• _ACTIVITY_
Take the lines below between the one holding "Screen dimensions: 710x435" and the one holding "The height and width of the screenshot is (202, 269).", inclusive, and copy them exactly. Add nothing.

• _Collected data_
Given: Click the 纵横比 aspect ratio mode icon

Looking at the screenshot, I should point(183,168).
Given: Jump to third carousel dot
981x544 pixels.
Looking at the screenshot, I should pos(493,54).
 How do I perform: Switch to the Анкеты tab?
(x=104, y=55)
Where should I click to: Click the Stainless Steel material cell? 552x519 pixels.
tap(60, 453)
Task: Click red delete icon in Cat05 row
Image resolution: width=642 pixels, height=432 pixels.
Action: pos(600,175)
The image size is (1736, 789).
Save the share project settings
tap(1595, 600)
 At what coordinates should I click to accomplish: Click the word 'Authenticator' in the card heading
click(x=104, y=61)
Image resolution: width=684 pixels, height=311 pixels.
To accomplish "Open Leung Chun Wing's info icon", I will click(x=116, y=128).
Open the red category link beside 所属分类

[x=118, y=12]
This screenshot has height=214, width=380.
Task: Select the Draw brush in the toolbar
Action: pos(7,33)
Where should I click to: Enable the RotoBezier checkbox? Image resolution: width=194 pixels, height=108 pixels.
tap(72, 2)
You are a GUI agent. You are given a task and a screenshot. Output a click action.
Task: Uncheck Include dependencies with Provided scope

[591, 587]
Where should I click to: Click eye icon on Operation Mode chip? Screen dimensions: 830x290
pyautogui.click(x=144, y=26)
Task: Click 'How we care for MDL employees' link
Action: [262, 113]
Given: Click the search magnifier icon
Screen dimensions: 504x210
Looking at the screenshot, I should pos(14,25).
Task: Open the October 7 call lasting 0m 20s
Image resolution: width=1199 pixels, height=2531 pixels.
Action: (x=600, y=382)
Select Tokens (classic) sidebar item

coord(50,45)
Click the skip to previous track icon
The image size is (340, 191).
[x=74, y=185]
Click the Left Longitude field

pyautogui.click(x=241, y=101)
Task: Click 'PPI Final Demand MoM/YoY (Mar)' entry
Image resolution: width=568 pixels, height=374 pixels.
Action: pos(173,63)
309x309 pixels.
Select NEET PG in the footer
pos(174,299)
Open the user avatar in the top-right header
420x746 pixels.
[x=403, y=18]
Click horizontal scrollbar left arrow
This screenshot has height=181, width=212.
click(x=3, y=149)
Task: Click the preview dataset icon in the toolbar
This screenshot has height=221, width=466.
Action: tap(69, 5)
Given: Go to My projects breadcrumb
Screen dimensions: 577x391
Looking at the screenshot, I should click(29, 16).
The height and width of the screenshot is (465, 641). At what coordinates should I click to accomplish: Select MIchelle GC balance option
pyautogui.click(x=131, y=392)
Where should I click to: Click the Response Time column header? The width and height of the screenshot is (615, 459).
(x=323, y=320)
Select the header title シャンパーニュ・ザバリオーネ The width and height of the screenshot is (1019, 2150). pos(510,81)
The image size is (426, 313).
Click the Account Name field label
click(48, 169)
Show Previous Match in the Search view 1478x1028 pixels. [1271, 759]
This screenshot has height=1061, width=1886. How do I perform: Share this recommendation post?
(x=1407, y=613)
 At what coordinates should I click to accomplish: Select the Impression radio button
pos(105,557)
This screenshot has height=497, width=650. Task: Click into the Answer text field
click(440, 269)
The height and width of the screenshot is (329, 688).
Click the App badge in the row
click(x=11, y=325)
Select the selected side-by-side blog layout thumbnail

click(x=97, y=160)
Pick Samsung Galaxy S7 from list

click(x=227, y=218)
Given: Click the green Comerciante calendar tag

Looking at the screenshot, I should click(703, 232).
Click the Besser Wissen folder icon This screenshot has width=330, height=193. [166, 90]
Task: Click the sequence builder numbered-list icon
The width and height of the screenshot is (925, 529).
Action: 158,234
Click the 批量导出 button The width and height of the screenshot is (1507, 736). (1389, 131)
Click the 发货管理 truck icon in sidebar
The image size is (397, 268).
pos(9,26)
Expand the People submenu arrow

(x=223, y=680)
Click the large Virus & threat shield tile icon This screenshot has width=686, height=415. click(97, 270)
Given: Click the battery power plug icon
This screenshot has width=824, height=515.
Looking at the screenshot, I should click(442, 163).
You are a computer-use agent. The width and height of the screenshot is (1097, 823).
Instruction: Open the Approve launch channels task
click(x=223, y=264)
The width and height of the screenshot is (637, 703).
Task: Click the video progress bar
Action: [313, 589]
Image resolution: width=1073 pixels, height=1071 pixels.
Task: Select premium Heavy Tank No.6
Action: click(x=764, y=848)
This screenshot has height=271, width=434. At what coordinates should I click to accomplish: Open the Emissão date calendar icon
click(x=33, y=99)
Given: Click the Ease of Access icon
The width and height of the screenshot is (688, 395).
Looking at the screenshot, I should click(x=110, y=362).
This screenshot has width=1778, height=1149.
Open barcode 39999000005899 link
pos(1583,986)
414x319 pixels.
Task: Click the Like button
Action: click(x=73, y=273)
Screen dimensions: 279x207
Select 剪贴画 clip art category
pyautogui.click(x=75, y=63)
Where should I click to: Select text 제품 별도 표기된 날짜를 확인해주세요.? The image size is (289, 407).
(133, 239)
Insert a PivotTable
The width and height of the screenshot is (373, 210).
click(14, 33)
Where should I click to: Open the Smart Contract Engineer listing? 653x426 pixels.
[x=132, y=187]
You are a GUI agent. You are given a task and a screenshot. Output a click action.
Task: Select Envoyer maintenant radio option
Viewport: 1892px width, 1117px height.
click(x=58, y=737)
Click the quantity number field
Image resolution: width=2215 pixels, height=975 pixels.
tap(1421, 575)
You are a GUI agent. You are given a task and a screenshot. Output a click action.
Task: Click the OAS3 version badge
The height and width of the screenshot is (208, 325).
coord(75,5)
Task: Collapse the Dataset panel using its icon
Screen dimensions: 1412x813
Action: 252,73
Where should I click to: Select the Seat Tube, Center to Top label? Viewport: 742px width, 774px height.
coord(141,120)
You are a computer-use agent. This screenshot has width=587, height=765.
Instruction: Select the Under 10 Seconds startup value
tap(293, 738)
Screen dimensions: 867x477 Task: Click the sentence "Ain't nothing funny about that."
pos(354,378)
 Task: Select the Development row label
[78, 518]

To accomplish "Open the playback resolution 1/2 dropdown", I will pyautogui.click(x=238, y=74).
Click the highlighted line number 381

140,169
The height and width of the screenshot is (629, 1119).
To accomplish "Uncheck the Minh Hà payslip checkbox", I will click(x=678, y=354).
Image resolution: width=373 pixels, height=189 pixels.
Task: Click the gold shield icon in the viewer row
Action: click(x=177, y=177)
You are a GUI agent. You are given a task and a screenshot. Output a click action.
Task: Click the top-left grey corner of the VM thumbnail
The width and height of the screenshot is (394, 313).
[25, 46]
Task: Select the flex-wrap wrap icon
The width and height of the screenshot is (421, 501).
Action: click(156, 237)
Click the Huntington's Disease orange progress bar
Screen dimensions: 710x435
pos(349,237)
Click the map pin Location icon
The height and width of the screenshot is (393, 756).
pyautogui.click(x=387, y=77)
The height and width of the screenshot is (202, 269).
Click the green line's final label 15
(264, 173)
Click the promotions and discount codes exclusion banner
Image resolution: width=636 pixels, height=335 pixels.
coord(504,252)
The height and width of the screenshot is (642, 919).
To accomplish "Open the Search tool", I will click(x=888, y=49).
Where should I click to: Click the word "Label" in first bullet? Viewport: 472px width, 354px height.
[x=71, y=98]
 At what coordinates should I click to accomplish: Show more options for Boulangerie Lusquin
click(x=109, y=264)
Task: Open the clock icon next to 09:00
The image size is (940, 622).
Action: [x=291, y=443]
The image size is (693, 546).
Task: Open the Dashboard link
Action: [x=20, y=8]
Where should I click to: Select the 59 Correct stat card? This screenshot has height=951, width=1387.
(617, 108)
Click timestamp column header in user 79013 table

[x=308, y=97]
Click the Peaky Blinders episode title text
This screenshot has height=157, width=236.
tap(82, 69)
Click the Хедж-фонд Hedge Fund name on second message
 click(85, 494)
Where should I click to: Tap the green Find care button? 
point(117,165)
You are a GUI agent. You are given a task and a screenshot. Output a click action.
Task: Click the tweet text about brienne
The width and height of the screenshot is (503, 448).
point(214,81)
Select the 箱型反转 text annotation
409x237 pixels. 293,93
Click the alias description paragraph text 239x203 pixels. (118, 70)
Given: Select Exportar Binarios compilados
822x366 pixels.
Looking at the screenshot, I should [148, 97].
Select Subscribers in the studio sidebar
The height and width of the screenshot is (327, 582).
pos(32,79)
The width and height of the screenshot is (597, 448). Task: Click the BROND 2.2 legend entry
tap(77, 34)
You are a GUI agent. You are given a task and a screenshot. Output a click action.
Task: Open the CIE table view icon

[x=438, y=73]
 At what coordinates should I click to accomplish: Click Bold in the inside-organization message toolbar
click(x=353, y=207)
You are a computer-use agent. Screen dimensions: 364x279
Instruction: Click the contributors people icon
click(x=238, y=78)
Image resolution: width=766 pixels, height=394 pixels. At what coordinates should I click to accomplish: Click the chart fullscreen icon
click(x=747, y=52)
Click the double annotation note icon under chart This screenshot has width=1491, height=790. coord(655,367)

• _RESPONSE_
Screen dimensions: 710x435
pos(349,237)
Click the map pin Location icon
The height and width of the screenshot is (393, 756).
pyautogui.click(x=387, y=77)
The height and width of the screenshot is (202, 269).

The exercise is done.